### SECÇÃO DO DOCUMENTO
++++++++++

Serpente, o animal astral chinês de 2025

Ana Cristina Alves,
Coordenadora do Serviço Educativo do CCCM
10.1.2025

 

O Ano de 2025 será comandado pela Serpente de Madeira Yin (乙巳蛇Yǐ sì shé), quer dizer, do sexto ramo terrestre, do elemento Madeira ligado ao princípio feminino, portanto à força lunar, misteriosa e intuitiva. Começa, em termos oficiais do calendário lunissolar, a 29 de janeiro de 2025 e termina a 16 de fevereiro de 2026, mas para a geomancia ou fengshui (风水 fēngshuǐ) o ano só inaugura a 3 de fevereiro na primeira primavera, lichun (立春lìchūn). Este ano, do ponto de vista das bênçãos telúricas, será particularmente agraciado porque terá duas primaveras, contando com uma segunda lichun a 4 de fevereiro de 2026.

E como para os Descendentes do Dragão “as coisas boas vêm aos pares” (好事成双 hǎo shì chéng shuāng), promete boa agricultura e fertilidade, sendo igualmente propício à meditação e ao contacto com a natureza, mas também aos contactos sociais, porque a Serpente de Madeira, dado o seu elemento, é a mais comunicativa, criativa, amigável e favorável aos relacionamentos entre estes répteis. Além disso, este tipo de Madeira define-se por ser trabalhador, honesto e popular, nem sempre é logo reconhecido, pelo que traz como aliada a virtude da perseverança, que lhe dá o reconhecimento dos seus esforços ao longo do tempo.

Ela é “a serpente que sai do buraco” (Kwok, 1997, 67). Pertence-lhe o período horário entre as 9h e as 11h da manhã. Embora o seu elemento fixo seja o fogo, como por exemplo, a madeira o é do tigre, e a sua cor constante seja, de acordo com o elemento, o vermelho, em 2025 predominará o verde, associado à Madeira.

A serpente é o símbolo sexual mais forte e, por isso, nas filosofias yóguicas indianas da linha tântrica, que se estendem por toda a Ásia e, em particular pelo sudeste asiático, ela é kundalini, como bem chamou a atenção C.G. Jung em The Psychology of Kundalini Yoga. Notes to a Seminar Given in 1932.

Como se relacionam os chineses com a força vital da serpente? De início eram bastante espontâneos, tinham uma filosofia animista que evoluiu para o taoismo popular, mas é preciso não esquecer que também desde muito cedo, a partir de Confúcio e do estabelecimento do Confucionismo, e de uma maneira sistemática desde os tempos Han, tem havido nesta cultura uma grande determinação para se controlarem as energias naturais. Esta tendência redobrou com a aceitação da filosofia budista, inicialmente muito distante das vivências naturais e tântricas.

++++++++++

### TAREFA
Transcreva do texto sobre a Serpente o trecho que começa nas palavras que contêm "A serpente é" e termina em "naturais e tântricas.". As linhas constituem material à parte, independente do texto sobre a Serpente.

### DADOS FORNECIDOS
++++++++++

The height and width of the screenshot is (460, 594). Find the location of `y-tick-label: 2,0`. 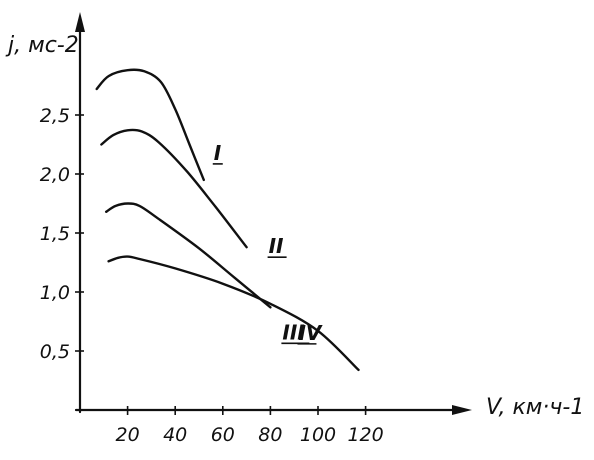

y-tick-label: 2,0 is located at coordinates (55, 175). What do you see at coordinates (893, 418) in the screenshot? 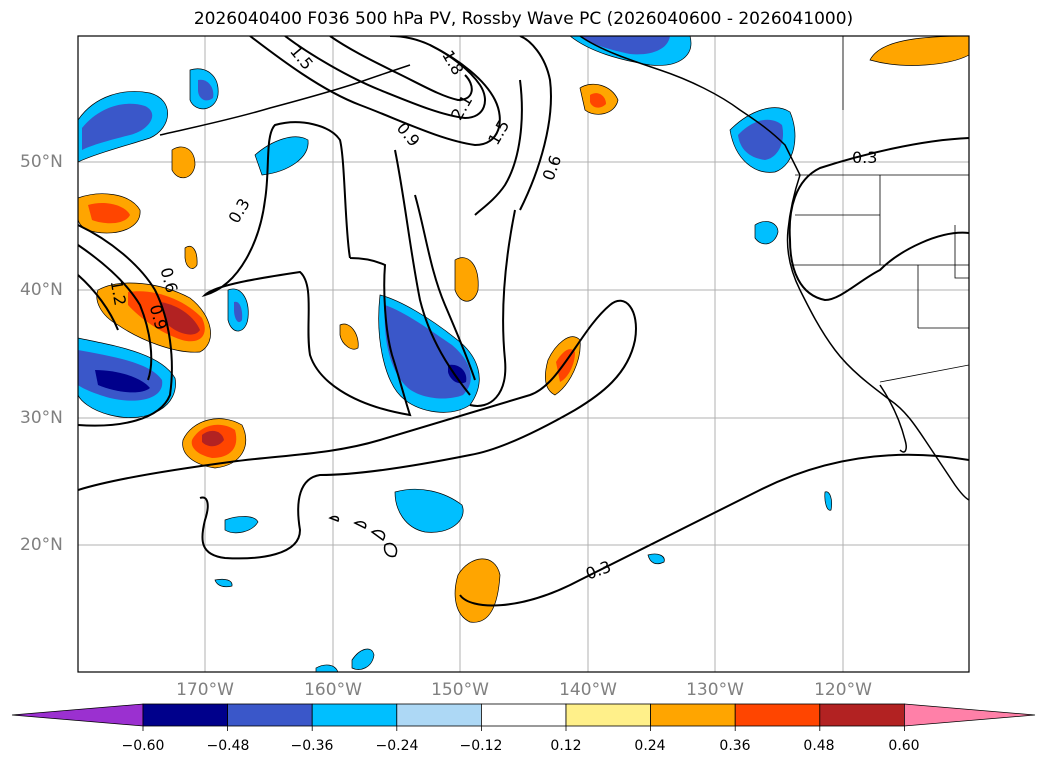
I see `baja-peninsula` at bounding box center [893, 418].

++++++++++

### RESULTADO
A serpente é o símbolo sexual mais forte e, por isso, nas filosofias yóguicas indianas da linha tântrica, que se estendem por toda a Ásia e, em particular pelo sudeste asiático, ela é kundalini, como bem chamou a atenção C.G. Jung em The Psychology of Kundalini Yoga. Notes to a Seminar Given in 1932.

Como se relacionam os chineses com a força vital da serpente? De início eram bastante espontâneos, tinham uma filosofia animista que evoluiu para o taoismo popular, mas é preciso não esquecer que também desde muito cedo, a partir de Confúcio e do estabelecimento do Confucionismo, e de uma maneira sistemática desde os tempos Han, tem havido nesta cultura uma grande determinação para se controlarem as energias naturais. Esta tendência redobrou com a aceitação da filosofia budista, inicialmente muito distante das vivências naturais e tântricas.